### [YOUR INSTRUCTIONS]
The answer must be every line below that contains the string "computer".

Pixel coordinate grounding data
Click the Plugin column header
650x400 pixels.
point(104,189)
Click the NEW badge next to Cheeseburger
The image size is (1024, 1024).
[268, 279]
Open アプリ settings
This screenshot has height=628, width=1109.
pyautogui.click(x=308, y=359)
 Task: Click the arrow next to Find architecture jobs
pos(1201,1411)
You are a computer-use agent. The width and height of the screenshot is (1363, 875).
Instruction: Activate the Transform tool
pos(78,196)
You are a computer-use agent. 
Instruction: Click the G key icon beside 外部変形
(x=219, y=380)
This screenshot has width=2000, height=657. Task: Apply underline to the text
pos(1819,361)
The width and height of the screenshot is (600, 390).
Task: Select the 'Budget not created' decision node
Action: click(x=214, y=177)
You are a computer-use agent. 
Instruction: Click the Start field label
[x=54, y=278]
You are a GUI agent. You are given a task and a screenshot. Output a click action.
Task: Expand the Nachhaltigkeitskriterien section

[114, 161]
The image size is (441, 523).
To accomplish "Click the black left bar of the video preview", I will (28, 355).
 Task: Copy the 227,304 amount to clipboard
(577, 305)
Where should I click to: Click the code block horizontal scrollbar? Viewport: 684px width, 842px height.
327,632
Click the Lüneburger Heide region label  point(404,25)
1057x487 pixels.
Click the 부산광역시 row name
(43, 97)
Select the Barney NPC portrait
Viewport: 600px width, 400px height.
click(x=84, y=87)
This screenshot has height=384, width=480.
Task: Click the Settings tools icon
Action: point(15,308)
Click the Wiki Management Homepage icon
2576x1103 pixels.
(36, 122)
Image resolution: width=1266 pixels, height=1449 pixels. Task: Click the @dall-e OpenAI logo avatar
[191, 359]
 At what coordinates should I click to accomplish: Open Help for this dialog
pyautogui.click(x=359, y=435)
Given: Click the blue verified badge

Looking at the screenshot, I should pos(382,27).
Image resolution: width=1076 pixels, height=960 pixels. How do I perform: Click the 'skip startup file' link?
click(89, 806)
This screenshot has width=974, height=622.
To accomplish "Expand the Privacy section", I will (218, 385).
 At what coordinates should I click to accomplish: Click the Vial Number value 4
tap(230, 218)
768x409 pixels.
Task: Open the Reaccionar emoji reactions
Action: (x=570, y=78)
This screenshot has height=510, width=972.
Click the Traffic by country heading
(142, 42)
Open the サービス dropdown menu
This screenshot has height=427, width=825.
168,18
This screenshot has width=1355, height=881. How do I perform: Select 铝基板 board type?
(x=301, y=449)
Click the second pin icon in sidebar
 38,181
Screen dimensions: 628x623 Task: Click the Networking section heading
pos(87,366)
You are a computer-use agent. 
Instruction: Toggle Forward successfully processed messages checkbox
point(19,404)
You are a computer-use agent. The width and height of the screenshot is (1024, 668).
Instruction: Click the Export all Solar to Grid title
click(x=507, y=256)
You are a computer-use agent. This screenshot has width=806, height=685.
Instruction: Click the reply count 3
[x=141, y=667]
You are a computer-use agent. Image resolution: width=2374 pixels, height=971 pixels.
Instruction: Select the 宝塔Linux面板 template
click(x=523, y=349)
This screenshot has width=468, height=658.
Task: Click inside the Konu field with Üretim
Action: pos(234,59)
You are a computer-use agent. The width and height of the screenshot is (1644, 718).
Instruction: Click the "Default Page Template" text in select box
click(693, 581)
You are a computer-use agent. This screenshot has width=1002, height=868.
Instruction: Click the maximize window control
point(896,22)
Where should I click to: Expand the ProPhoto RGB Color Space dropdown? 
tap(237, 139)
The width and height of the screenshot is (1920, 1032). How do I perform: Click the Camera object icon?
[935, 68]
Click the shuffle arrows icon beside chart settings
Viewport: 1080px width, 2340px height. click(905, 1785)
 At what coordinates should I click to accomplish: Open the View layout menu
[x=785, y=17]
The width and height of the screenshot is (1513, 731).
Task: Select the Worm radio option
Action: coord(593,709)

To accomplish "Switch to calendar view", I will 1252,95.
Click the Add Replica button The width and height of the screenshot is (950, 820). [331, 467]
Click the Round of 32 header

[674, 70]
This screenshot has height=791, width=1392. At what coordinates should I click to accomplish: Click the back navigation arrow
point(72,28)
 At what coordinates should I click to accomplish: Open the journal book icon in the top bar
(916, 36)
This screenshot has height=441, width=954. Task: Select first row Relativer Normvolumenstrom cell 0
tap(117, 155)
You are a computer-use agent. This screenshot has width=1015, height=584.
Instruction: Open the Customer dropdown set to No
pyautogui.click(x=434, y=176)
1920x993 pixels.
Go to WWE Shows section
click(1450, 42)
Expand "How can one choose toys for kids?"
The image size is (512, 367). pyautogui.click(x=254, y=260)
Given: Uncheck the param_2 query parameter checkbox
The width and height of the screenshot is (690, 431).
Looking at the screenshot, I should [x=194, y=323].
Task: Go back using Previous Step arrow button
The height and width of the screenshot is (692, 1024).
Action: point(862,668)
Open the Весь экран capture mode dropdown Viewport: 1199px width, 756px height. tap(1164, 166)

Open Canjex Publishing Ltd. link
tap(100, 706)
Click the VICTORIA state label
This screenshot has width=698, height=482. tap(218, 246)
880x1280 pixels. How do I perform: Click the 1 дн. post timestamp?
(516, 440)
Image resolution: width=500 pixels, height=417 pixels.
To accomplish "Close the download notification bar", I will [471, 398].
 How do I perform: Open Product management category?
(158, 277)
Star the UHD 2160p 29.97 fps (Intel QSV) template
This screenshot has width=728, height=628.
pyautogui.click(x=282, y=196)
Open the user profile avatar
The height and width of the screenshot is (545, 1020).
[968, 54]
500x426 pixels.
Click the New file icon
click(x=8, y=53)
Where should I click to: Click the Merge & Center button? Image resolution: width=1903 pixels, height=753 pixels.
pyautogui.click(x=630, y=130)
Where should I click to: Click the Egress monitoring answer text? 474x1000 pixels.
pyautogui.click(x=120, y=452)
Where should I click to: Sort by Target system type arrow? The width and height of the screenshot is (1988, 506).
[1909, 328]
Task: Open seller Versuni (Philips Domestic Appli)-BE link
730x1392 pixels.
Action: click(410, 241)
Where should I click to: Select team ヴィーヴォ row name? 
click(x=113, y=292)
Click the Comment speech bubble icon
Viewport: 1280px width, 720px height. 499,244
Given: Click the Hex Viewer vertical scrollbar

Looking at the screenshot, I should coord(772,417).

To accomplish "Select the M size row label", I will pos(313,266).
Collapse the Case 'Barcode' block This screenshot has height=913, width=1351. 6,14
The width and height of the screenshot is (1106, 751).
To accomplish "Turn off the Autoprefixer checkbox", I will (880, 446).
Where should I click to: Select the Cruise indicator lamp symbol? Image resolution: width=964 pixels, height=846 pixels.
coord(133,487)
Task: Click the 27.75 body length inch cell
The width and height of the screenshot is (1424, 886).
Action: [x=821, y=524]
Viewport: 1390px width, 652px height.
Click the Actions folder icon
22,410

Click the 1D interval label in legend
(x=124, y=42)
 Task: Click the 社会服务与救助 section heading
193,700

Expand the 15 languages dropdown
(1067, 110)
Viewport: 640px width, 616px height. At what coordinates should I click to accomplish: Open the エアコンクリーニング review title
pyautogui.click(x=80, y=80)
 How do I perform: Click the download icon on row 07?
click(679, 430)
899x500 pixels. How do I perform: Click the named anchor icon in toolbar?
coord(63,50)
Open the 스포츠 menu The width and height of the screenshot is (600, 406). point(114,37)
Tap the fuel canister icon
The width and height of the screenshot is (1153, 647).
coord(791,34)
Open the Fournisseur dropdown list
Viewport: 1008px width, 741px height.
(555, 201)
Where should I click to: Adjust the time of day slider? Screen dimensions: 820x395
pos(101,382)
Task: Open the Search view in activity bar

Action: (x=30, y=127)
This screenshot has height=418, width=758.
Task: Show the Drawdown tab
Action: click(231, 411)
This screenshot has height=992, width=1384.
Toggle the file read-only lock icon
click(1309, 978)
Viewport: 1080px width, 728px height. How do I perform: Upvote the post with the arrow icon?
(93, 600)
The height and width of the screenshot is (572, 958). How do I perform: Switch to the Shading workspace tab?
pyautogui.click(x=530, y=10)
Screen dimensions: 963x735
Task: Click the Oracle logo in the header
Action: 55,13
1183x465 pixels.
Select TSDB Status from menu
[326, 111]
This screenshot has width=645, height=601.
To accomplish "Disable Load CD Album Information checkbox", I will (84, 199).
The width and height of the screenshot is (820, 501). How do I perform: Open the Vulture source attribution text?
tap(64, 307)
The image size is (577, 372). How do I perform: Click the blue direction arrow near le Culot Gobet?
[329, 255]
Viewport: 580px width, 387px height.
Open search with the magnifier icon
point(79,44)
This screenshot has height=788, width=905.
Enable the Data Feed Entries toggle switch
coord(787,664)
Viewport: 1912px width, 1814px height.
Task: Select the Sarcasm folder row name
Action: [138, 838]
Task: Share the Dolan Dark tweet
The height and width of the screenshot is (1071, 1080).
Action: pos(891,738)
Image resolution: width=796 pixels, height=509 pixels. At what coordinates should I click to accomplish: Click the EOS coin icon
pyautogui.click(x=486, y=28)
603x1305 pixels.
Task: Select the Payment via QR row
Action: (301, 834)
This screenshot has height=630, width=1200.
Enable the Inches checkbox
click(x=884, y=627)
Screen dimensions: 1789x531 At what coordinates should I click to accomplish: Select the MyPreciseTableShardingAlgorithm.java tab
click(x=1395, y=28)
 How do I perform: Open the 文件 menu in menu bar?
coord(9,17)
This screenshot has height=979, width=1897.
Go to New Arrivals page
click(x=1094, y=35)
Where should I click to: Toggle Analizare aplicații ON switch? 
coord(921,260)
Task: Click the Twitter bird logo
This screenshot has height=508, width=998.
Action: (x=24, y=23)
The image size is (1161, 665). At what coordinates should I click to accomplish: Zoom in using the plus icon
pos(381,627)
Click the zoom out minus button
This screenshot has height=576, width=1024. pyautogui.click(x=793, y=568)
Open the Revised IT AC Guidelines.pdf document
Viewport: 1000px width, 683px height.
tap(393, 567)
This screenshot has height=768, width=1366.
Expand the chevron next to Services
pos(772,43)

### [WRITTEN SOLUTION]
You are a computer-use agent. The width and height of the screenshot is (1363, 875).
You are a computer-use agent. 
You are a computer-use agent. 
You are a computer-use agent. 
You are a computer-use agent. The width and height of the screenshot is (1024, 668).
You are a computer-use agent. This screenshot has width=806, height=685.
You are a computer-use agent. Image resolution: width=2374 pixels, height=971 pixels.
You are a computer-use agent. The width and height of the screenshot is (1644, 718).
You are a computer-use agent. This screenshot has width=1002, height=868.
You are a computer-use agent. This screenshot has width=1015, height=584.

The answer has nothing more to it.